** start of AVAILABLE DATA **

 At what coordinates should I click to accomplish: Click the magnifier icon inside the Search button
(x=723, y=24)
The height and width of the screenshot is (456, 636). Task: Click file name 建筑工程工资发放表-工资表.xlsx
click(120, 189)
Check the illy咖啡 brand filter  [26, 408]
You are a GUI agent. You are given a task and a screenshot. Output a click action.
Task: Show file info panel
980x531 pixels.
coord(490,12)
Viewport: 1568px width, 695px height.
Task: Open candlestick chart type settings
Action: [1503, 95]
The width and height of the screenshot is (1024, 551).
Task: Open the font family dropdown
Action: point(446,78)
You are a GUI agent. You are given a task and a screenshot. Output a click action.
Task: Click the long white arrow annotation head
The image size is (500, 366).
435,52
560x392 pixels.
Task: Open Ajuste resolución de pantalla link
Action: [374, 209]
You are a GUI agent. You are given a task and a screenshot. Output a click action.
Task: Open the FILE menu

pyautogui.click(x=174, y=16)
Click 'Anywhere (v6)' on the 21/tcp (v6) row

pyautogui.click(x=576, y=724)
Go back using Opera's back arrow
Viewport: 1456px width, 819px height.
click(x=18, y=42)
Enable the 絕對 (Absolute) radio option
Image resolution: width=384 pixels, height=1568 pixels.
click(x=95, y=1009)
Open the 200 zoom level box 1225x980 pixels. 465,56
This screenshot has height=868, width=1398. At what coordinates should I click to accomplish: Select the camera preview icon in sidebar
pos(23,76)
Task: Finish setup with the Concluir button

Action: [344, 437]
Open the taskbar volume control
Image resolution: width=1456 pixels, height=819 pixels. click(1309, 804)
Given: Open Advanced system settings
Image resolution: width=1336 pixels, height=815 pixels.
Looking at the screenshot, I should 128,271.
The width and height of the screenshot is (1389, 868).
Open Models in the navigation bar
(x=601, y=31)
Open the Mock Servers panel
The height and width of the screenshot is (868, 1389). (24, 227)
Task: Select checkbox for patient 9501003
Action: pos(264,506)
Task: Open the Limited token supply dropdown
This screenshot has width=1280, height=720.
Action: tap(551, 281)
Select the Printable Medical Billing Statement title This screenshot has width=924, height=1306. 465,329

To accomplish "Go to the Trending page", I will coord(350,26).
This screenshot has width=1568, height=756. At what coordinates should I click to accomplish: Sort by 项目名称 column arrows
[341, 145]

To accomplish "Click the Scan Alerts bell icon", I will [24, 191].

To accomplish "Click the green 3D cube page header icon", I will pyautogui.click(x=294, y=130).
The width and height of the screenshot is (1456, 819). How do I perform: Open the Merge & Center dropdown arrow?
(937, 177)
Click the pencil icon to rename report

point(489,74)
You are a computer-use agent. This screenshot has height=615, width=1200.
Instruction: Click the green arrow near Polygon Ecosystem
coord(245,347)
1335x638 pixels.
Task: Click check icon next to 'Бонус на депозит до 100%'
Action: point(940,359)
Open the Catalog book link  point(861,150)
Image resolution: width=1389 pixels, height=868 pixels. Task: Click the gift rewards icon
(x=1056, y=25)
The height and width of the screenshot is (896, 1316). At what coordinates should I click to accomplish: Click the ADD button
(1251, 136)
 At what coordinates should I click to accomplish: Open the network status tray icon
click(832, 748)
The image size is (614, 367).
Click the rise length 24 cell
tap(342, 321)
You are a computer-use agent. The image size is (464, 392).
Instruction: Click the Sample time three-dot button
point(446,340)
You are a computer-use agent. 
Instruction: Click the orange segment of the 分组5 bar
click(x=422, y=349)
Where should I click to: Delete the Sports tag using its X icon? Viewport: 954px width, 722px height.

** end of AVAILABLE DATA **

- [GOAL] Rewrite the rows above, switching every "GUI agent" to "interface agent" and leaving everything else the same.

- [SOLUTION FOR THIS TASK]
 At what coordinates should I click to accomplish: Click the magnifier icon inside the Search button
(x=723, y=24)
The height and width of the screenshot is (456, 636). Task: Click file name 建筑工程工资发放表-工资表.xlsx
click(120, 189)
Check the illy咖啡 brand filter  [26, 408]
You are a interface agent. You are given a task and a screenshot. Output a click action.
Task: Show file info panel
980x531 pixels.
coord(490,12)
Viewport: 1568px width, 695px height.
Task: Open candlestick chart type settings
Action: [1503, 95]
The width and height of the screenshot is (1024, 551).
Task: Open the font family dropdown
Action: point(446,78)
You are a interface agent. You are given a task and a screenshot. Output a click action.
Task: Click the long white arrow annotation head
The image size is (500, 366).
435,52
560x392 pixels.
Task: Open Ajuste resolución de pantalla link
Action: [374, 209]
You are a interface agent. You are given a task and a screenshot. Output a click action.
Task: Open the FILE menu

pyautogui.click(x=174, y=16)
Click 'Anywhere (v6)' on the 21/tcp (v6) row

pyautogui.click(x=576, y=724)
Go back using Opera's back arrow
Viewport: 1456px width, 819px height.
click(x=18, y=42)
Enable the 絕對 (Absolute) radio option
Image resolution: width=384 pixels, height=1568 pixels.
click(x=95, y=1009)
Open the 200 zoom level box 1225x980 pixels. 465,56
This screenshot has height=868, width=1398. At what coordinates should I click to accomplish: Select the camera preview icon in sidebar
pos(23,76)
Task: Finish setup with the Concluir button

Action: [344, 437]
Open the taskbar volume control
Image resolution: width=1456 pixels, height=819 pixels. click(1309, 804)
Given: Open Advanced system settings
Image resolution: width=1336 pixels, height=815 pixels.
Looking at the screenshot, I should 128,271.
The width and height of the screenshot is (1389, 868).
Open Models in the navigation bar
(x=601, y=31)
Open the Mock Servers panel
The height and width of the screenshot is (868, 1389). (24, 227)
Task: Select checkbox for patient 9501003
Action: pos(264,506)
Task: Open the Limited token supply dropdown
This screenshot has width=1280, height=720.
Action: tap(551, 281)
Select the Printable Medical Billing Statement title This screenshot has width=924, height=1306. 465,329

To accomplish "Go to the Trending page", I will coord(350,26).
This screenshot has width=1568, height=756. At what coordinates should I click to accomplish: Sort by 项目名称 column arrows
[341, 145]

To accomplish "Click the Scan Alerts bell icon", I will [24, 191].

To accomplish "Click the green 3D cube page header icon", I will pyautogui.click(x=294, y=130).
The width and height of the screenshot is (1456, 819). How do I perform: Open the Merge & Center dropdown arrow?
(937, 177)
Click the pencil icon to rename report

point(489,74)
You are a computer-use agent. This screenshot has height=615, width=1200.
Instruction: Click the green arrow near Polygon Ecosystem
coord(245,347)
1335x638 pixels.
Task: Click check icon next to 'Бонус на депозит до 100%'
Action: point(940,359)
Open the Catalog book link  point(861,150)
Image resolution: width=1389 pixels, height=868 pixels. Task: Click the gift rewards icon
(x=1056, y=25)
The height and width of the screenshot is (896, 1316). At what coordinates should I click to accomplish: Click the ADD button
(1251, 136)
 At what coordinates should I click to accomplish: Open the network status tray icon
click(832, 748)
The image size is (614, 367).
Click the rise length 24 cell
tap(342, 321)
You are a computer-use agent. The image size is (464, 392).
Instruction: Click the Sample time three-dot button
point(446,340)
You are a computer-use agent. 
Instruction: Click the orange segment of the 分组5 bar
click(x=422, y=349)
Where should I click to: Delete the Sports tag using its X icon? Viewport: 954px width, 722px height.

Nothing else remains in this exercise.